I threw caution to the wind and urged Fleeter on. She surged up the steep trail in powerful bounds, and suddenly an abandoned camp was before us. Hasty shelters of branches and evergreen boughs surrounded a blackened place where a small campfire had burned. “Stop!” I called to the others. We dismounted and Perseverance stayed with the horses as we moved forward more slowly. I quested with my Wit but felt no others near.
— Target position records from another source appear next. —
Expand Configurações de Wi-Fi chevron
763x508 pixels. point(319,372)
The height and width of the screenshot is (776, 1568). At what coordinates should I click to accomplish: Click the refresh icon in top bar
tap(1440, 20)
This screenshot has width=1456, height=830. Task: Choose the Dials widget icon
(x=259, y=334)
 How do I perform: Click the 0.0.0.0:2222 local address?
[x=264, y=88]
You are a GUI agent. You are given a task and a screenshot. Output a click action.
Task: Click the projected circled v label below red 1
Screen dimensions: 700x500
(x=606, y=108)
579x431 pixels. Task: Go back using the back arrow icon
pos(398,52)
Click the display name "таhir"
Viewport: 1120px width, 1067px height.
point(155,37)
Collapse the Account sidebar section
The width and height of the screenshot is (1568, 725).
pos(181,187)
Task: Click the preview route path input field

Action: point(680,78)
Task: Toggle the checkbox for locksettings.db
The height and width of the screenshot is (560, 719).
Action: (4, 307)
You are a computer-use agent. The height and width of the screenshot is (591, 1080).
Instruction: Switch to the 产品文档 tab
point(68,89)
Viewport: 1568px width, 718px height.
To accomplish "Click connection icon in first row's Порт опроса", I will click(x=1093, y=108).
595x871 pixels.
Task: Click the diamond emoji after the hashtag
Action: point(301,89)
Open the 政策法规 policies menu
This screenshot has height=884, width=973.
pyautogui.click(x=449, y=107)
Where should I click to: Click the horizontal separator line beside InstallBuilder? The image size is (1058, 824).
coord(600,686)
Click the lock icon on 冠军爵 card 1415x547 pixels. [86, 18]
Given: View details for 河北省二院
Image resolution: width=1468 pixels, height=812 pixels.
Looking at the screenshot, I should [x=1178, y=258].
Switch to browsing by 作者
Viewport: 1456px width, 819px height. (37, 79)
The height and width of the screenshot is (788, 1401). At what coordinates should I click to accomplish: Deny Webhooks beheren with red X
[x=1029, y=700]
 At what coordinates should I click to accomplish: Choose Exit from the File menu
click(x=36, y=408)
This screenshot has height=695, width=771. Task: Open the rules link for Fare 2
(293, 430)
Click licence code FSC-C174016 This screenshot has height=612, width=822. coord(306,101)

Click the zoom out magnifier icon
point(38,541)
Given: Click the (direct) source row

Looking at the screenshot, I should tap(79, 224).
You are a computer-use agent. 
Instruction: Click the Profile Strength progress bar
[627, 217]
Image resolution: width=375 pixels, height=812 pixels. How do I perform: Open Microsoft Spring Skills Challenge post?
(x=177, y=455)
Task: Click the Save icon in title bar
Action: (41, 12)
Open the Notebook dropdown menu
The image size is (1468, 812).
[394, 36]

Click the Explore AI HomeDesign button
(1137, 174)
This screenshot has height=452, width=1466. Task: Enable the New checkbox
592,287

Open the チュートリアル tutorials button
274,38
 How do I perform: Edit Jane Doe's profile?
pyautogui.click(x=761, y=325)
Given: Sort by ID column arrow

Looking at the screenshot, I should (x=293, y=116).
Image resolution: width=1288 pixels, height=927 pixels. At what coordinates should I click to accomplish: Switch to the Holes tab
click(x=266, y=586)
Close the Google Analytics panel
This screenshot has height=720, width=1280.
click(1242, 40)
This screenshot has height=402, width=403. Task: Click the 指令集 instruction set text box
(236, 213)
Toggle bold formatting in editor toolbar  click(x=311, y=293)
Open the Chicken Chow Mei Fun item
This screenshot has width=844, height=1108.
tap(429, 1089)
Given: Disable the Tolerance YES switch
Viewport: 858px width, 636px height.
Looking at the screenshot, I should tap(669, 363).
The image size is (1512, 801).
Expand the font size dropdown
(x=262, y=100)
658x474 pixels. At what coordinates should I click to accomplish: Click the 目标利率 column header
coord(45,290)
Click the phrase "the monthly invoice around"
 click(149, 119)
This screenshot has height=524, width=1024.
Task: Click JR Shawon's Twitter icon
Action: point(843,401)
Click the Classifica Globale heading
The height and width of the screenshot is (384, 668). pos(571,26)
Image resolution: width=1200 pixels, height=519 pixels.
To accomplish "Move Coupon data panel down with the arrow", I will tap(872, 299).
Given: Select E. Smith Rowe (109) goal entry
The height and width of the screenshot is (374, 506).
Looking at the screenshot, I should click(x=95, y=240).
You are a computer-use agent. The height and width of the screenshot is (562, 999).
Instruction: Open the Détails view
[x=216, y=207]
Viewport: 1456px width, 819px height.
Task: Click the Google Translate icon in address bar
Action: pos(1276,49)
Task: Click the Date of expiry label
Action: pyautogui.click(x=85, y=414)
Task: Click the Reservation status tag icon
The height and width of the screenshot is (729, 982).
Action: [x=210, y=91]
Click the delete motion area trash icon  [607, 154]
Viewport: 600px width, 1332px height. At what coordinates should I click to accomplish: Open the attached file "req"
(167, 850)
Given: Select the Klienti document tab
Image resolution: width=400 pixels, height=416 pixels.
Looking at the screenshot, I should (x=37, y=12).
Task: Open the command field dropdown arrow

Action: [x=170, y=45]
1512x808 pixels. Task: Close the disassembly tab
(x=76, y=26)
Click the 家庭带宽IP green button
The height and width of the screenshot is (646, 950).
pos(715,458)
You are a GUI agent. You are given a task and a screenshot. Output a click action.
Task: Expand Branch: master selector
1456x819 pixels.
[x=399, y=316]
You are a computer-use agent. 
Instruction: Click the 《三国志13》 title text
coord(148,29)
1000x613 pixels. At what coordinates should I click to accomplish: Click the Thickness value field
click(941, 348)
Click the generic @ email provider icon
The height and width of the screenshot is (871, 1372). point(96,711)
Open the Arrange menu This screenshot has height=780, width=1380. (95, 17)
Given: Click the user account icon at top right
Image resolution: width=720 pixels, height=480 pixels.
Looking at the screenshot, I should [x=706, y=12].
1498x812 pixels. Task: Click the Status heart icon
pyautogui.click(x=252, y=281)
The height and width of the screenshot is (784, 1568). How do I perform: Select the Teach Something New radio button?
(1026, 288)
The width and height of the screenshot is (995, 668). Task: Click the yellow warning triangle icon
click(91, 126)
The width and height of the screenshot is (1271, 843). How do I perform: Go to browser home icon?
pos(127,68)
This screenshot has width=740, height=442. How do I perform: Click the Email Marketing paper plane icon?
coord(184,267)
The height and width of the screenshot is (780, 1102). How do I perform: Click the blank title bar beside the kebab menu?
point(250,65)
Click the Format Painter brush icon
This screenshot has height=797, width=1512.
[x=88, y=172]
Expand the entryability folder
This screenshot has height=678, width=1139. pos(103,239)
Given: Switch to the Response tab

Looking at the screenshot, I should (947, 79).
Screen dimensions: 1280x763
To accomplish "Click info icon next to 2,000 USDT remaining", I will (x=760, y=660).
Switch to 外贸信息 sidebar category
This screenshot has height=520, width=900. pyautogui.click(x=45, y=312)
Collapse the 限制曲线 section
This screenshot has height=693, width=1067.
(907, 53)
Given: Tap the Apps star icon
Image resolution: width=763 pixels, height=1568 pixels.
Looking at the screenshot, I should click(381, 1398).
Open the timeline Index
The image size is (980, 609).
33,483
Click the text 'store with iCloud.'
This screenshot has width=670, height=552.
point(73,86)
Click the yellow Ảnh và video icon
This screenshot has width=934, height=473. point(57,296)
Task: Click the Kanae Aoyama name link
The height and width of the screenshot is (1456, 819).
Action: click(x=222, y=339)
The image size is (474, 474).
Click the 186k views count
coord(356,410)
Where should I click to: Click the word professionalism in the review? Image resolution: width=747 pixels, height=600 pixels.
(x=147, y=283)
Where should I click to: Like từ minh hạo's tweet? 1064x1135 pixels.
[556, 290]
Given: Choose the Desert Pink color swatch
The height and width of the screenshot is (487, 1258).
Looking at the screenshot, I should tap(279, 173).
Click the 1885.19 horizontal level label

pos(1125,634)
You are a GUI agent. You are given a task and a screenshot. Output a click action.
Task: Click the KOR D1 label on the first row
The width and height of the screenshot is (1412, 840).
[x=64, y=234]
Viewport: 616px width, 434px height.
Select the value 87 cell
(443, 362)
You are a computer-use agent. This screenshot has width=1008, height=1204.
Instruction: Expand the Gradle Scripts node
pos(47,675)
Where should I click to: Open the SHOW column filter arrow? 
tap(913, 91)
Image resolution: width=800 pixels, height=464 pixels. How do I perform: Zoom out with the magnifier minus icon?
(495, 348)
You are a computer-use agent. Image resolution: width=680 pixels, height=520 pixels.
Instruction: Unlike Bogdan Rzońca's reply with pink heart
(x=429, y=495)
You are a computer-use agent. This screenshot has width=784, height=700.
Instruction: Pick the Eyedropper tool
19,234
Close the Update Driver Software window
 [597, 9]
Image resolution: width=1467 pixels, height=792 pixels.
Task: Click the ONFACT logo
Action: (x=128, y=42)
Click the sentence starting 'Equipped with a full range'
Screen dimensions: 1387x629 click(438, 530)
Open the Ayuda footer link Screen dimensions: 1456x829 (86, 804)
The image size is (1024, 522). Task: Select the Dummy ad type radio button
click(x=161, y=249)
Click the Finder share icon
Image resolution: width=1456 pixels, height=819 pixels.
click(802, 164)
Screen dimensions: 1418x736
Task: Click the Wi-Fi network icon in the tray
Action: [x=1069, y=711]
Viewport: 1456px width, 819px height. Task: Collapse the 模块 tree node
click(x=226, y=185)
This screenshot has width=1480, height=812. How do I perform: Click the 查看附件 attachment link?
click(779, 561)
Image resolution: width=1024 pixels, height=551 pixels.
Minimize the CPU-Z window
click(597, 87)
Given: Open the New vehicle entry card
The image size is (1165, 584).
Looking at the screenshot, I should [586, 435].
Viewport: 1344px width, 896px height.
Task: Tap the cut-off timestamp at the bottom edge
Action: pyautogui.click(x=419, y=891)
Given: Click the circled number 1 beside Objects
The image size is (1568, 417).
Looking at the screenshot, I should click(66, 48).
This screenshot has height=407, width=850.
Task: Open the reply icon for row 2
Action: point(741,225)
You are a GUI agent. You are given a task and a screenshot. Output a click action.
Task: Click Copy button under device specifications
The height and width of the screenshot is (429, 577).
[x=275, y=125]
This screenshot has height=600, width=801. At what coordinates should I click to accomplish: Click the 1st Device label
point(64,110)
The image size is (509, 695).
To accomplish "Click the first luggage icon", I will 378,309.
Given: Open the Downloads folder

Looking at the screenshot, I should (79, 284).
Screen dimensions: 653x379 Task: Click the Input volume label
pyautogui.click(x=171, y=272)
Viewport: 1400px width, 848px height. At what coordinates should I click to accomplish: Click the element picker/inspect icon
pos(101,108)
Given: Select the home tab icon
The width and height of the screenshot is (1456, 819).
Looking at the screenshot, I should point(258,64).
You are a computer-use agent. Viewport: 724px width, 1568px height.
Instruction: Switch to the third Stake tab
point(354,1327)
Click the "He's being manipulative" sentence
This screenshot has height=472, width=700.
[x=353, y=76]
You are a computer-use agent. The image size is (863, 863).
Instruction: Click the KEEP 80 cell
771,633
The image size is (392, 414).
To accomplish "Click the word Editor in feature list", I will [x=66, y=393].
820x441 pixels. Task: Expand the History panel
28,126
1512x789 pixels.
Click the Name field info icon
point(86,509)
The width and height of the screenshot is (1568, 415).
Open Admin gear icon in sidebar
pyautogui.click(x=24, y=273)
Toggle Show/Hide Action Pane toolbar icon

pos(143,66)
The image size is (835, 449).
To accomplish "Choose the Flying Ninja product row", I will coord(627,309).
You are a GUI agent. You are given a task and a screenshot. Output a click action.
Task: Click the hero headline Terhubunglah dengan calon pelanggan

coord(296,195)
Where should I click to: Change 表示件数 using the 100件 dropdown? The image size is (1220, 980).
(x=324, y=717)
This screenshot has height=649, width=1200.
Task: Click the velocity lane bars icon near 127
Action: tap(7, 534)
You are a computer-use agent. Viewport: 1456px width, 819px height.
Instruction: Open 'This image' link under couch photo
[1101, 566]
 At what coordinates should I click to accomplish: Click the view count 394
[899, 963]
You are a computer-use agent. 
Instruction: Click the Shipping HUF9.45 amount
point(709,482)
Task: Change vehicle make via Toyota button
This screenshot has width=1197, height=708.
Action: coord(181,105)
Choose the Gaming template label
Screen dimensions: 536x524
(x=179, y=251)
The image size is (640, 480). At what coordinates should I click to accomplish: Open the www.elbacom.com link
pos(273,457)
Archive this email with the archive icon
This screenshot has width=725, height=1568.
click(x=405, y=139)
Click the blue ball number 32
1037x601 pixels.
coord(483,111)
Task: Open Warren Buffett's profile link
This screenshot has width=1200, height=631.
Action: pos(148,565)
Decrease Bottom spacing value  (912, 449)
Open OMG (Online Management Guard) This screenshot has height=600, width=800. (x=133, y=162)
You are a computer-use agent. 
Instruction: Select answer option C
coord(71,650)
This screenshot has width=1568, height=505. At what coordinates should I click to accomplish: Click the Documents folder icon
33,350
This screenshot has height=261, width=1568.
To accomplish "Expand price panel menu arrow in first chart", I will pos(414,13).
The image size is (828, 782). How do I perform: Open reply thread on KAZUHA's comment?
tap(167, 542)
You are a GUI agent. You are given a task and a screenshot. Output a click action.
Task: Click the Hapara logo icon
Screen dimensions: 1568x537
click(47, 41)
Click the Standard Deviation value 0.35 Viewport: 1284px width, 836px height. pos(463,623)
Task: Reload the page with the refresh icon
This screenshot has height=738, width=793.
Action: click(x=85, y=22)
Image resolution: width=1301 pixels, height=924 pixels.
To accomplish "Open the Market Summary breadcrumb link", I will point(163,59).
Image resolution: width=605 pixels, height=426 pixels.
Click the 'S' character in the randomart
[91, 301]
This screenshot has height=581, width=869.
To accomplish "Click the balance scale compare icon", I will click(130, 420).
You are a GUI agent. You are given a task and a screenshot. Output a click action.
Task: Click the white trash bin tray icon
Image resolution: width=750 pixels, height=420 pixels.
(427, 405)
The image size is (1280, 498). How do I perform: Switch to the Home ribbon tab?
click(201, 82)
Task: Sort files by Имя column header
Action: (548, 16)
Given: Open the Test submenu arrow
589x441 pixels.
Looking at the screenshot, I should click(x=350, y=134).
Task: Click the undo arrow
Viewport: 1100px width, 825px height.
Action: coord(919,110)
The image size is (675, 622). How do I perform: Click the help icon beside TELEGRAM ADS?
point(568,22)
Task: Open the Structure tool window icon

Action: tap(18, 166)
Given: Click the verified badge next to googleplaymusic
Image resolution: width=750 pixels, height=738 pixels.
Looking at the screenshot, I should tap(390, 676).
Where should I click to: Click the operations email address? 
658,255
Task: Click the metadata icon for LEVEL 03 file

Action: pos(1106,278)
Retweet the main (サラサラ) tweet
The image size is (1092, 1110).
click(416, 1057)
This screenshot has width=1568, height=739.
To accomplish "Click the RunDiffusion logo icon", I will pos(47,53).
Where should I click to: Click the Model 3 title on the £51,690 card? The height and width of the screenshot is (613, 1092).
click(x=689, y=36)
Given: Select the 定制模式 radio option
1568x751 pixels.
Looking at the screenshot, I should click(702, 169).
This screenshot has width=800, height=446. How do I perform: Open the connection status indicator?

If there had been Chalcedeans stalking Shine last night, they were here no longer. I squatted down to peer into a temporary shelter built of pine boughs. Someone had huddled in there. That was all I could tell.
“Fitz,” Riddle said, his voice soft but urgent. He pointed with a gloved hand.
White coat, pale skin, pale hair. Dead. Sprawled on her back in the snow, the only color a bit of blood coming from her mouth. Riddle and I crouched over her, our heads close together. I slid a hand under her neck and lifted. It wasn’t broken.
“That’s a hard grip to get or maintain,” he said. “I’m impressed.”
I nodded. Chade’s daughter. Cup the back of the neck and drive the pinching fingers in hard to crush the windpipe. No air, choking on her own blood. Not the quickest death in the world nor the quietest, but it had done the job.